Rewrite the records from the start through the line containing "Screen dimensions: 990x614 (727, 453)", putting "caption" in place of "label" and keeping everything else the same.
------------------------------------------------
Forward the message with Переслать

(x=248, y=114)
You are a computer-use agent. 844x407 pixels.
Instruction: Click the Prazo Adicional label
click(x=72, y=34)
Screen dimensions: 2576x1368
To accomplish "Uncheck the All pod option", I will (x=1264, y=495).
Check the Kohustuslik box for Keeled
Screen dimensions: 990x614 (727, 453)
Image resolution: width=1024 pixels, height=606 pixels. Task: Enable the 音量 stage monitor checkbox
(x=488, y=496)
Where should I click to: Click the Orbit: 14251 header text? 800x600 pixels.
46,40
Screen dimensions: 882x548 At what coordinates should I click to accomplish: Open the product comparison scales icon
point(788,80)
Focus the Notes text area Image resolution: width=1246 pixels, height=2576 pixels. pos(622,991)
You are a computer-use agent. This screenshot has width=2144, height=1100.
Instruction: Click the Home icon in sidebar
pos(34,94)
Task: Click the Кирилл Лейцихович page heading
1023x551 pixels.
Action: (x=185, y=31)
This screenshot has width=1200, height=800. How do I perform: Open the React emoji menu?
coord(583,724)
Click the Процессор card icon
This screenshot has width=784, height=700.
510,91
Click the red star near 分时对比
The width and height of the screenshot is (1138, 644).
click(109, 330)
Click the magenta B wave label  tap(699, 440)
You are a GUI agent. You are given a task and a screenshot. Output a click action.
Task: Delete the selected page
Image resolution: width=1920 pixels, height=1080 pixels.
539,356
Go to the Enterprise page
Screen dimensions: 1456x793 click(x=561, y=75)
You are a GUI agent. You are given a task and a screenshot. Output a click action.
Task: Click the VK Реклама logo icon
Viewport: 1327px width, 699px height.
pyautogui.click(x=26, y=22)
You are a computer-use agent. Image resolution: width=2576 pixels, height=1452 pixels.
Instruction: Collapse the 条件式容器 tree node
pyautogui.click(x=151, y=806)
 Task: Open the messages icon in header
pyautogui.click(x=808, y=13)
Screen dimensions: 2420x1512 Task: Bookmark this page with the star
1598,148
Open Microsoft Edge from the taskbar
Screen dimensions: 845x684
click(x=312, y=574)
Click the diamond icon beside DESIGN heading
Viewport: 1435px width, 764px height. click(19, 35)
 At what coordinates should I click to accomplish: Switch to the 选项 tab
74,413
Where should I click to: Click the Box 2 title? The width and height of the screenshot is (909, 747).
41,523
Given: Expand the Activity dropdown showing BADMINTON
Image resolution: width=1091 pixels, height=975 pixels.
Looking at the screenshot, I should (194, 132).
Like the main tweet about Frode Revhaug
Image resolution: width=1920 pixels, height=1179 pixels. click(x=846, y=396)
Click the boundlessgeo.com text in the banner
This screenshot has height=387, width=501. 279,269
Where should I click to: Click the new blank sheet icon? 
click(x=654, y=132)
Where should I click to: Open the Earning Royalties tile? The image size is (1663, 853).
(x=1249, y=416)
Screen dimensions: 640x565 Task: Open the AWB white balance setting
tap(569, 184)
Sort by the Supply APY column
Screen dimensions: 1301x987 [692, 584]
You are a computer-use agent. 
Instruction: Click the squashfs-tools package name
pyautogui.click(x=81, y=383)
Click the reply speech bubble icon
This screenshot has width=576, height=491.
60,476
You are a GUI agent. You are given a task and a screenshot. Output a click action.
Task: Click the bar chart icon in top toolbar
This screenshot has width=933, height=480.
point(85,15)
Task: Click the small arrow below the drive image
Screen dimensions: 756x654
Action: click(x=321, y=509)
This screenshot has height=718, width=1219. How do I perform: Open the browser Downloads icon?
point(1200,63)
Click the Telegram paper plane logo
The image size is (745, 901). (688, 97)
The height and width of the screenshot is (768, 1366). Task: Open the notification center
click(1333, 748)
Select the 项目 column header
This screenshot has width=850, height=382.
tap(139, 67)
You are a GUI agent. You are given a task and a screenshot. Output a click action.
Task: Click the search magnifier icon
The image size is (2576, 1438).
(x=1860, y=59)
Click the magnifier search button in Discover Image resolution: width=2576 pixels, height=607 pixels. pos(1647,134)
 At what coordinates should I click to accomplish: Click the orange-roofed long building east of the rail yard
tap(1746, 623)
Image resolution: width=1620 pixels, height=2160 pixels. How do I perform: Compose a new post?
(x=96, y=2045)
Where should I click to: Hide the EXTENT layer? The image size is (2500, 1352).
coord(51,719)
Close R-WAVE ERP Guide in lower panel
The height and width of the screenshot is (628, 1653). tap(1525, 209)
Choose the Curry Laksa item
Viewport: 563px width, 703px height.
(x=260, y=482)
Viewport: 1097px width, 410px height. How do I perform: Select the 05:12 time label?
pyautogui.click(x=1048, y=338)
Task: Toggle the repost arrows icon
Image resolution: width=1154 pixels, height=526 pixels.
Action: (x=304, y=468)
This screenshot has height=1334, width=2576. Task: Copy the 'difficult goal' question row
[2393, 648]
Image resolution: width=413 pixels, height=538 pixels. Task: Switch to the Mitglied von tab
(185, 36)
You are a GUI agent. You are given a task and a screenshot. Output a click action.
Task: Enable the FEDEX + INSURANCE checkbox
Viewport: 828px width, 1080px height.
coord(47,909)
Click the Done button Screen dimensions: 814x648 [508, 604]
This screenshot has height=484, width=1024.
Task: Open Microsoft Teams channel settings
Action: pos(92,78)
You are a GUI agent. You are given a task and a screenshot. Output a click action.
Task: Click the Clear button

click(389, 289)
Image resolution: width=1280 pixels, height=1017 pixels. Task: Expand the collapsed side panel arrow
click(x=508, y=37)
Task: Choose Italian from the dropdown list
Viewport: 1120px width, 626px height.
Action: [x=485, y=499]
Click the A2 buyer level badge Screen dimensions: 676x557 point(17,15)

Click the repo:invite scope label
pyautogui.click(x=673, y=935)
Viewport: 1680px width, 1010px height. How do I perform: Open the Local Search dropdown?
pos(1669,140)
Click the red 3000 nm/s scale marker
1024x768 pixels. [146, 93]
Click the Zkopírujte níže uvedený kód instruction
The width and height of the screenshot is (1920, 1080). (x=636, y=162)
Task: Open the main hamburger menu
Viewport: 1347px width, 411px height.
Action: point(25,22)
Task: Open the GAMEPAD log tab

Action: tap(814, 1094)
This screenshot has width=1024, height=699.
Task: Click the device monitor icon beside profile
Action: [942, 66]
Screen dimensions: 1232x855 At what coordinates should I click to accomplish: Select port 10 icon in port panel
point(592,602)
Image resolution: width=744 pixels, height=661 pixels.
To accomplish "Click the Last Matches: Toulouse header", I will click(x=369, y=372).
------------------------------------------------
**OUTPUT FOR THIS TASK**
Forward the message with Переслать

(x=248, y=114)
You are a computer-use agent. 844x407 pixels.
Instruction: Click the Prazo Adicional caption
click(x=72, y=34)
Screen dimensions: 2576x1368
To accomplish "Uncheck the All pod option", I will (x=1264, y=495).
Check the Kohustuslik box for Keeled
Screen dimensions: 990x614 (727, 453)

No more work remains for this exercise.